To meaningfully address chemsex, interventions must be holistic and culturally sensitive. Harm reduction remains vital - ensuring people have access to safer-use information, clean equipment, and overdose prevention resources. But equally important is the need for psychosexual support: therapy and counselling that address body image, intimacy, shame, and trauma. Creating brave spaces where sober sex can be reclaimed as a site of pleasure, rather than anxiety, is also critical. Without tackling the social and emotional dimensions, clinical interventions risk missing the point.

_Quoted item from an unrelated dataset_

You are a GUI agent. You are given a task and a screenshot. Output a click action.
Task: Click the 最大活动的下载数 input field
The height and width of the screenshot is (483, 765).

This research also highlighted a profound sense of neglect - the “lack of care” that many participants articulated. Too often, men felt invisible within mainstream health services, judged or stereotyped when they did seek help, or entirely overlooked by policy frameworks. This disconnect reinforces the stigma already surrounding chemsex, making it harder for individuals to reach out before harm escalates.

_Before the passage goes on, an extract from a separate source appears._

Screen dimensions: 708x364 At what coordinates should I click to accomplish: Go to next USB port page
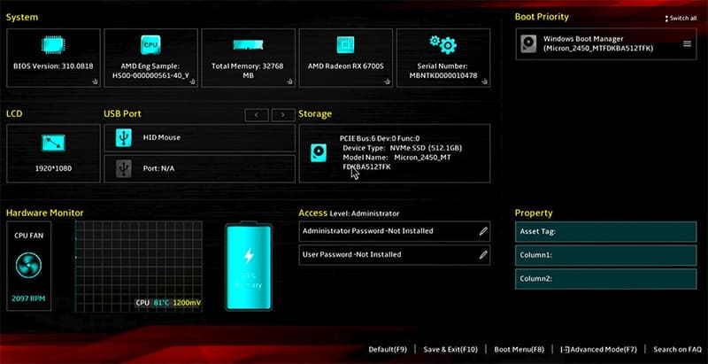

Ultimately, my dissertation argues that chemsex cannot be reduced to a public health problem alone. It must be understood as a cultural and psychological phenomenon embedded in the lived realities of queer life. It is simultaneously about pleasure and pain, freedom and loss, connection and isolation.

What struck me most throughout this research was the humanity of the participants’ voices. They were not simply statistics in a health report, nor cautionary tales in a media narrative. They were individuals negotiating the complexities of queer identity, intimacy, and resilience in a digital age. Their stories remind us that behind every headline about HIV risk or overdose is a person seeking belonging, intimacy, and affirmation — sometimes at any cost.

In short, chemsex is not just about drugs. It is about what it means to be queer in the twenty-first century: how communities build connection, how stigma continues to shape desire, and how resilience and vulnerability coexist in the same breath.

This research calls on health professionals, policymakers, and community leaders to listen more carefully - to the silences as much as to the words. If we are to design interventions that work, they must be built not only on data but on the lived truths of those most affected. Only then can we move toward approaches that honour pleasure as much as they prevent harm, that challenge stigma as much as they promote safety, and that truly centre the voices of queer men navigating chemsex today.